Identification of a new “cough receptor” that responds to irritants

Megan Grace, Mark Birrell, Sarah Maher, David Hele, Laura Sadofsky, Alyn Morice, Maria Belvisi. Imperial College, London, United Kingdom.

Cough is a common respiratory complaint, and can often become excessive when associated with inflammatory airway disease. Environmental irritants such as air pollution and cigarette smoke are thought to evoke cough by stimulating airway sensory nerve fibres, which originate in the vagal sensory ganglia and are carried to the airways via the vagus nerve. It is currently not known how airway sensory nerves are activated by many environmental irritants. We hypothesise that the Transient Receptor Potential Ankyrin 1 (TRPA1) ion channel may have a role as a novel “cough receptor” given that many potential irritants have recently been shown to activate this channel.

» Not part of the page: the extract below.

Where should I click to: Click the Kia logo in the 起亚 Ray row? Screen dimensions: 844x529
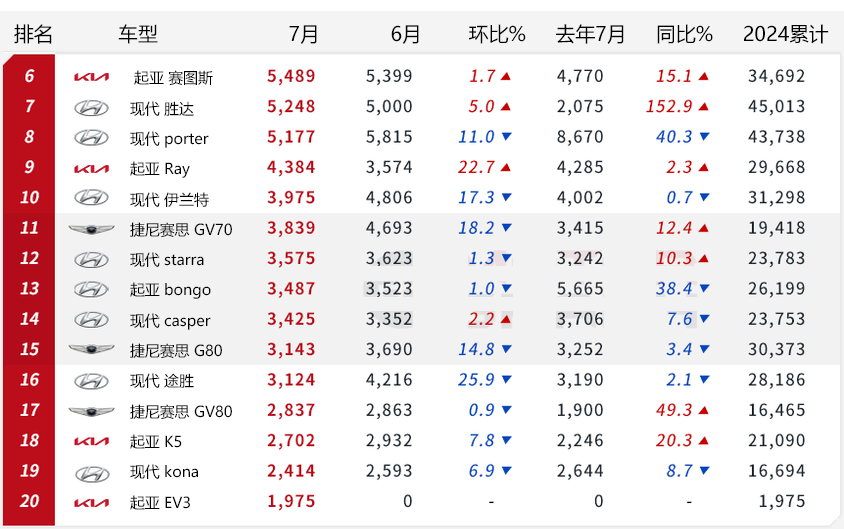pos(91,168)
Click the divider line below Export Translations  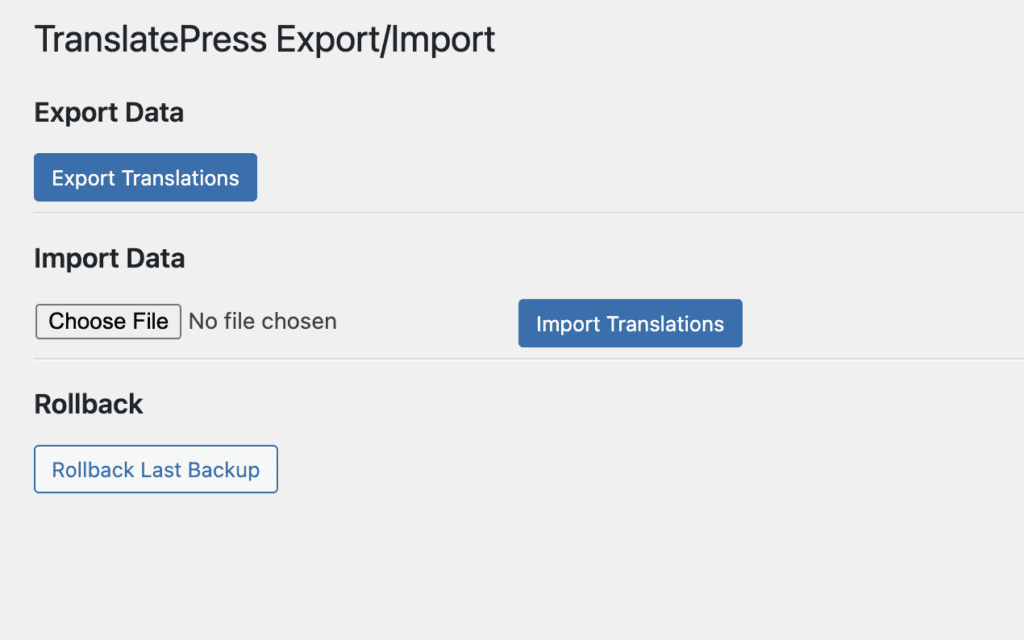pyautogui.click(x=500, y=213)
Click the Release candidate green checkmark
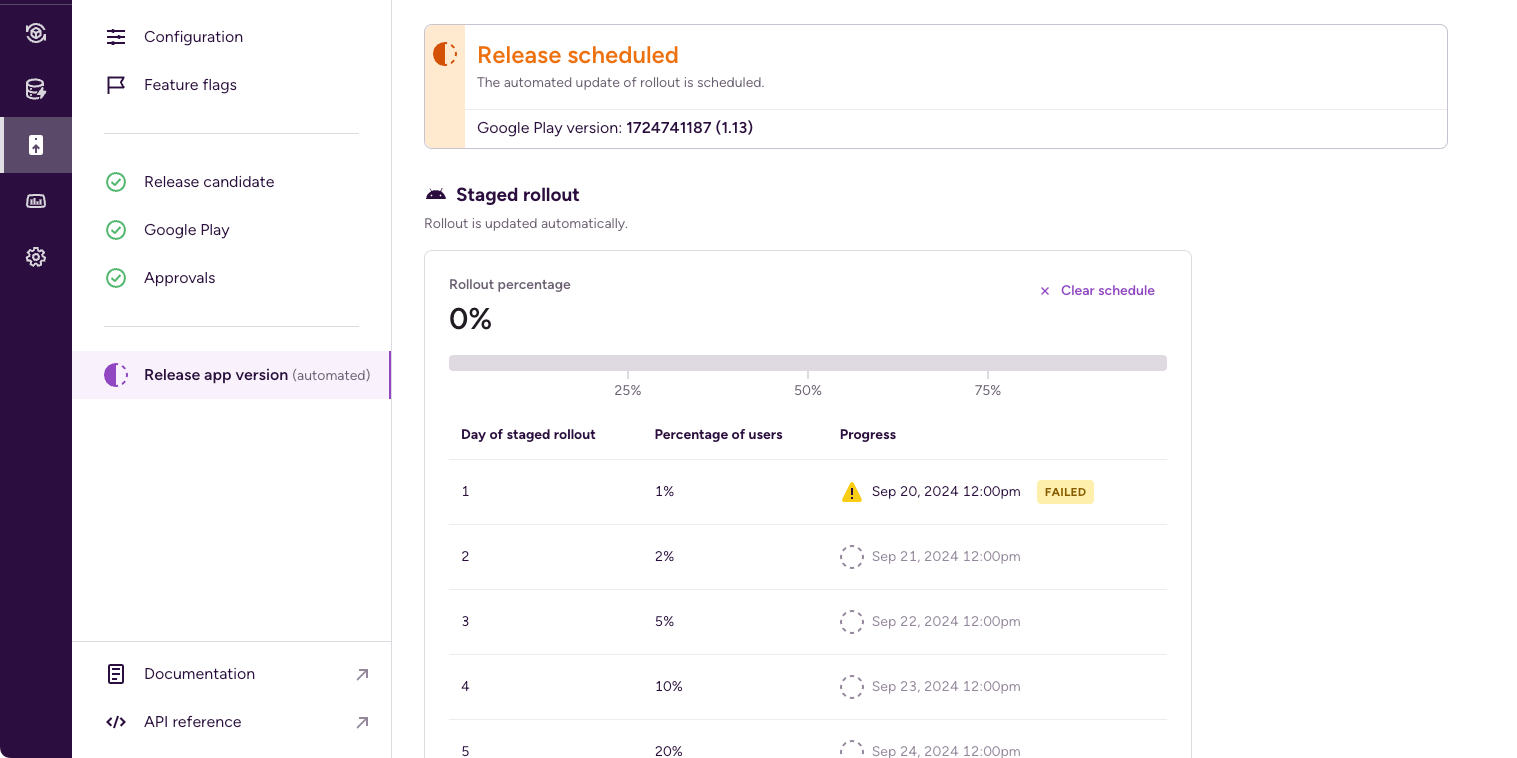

The effect of TRPA1-specific agonists and antagonists on guinea pig (male Dunkin Hartley, 350-500g) and mouse (male Wild Type C57bl/6j or receptor deficient Trpa1-/- mice, 18-20g) vagus nerve depolarisation was investigated using an isolated vagus nerve preparation. Guinea pig vagus nerves responded in a concentration-dependent manner to stimulation by TRPA1 agonists acrolein, cinnamaldehyde and allyl-isothiocyanate. TRPA1-specific antagonists HC-030031 (10 μM) and AP-18 (10 μM) inhibited 300 μM acrolein-induced nerve depolarisations by 90 ± 7% and 100%, respectively (n=6, p<0.05). Wild-type mouse vagus also responded in a concentration-dependent manner to acrolein stimulation. However, Trpa1-/- mouse vagus did not depolarise to 1 mM acrolein, while maintaining normal responses to 1 μM capsaicin (0.26 ± 0.06 mV, n=5), a TRPV1 agonist. Furthermore, human vagus nerve (Male donor tissue obtained from transplant surgery) responded to 1 mM allyl-isothiocyanate, cinnamaldehyde and acrolein, thus confirming a functional role for TRPA1 stimulation in both animal and human in vitro models.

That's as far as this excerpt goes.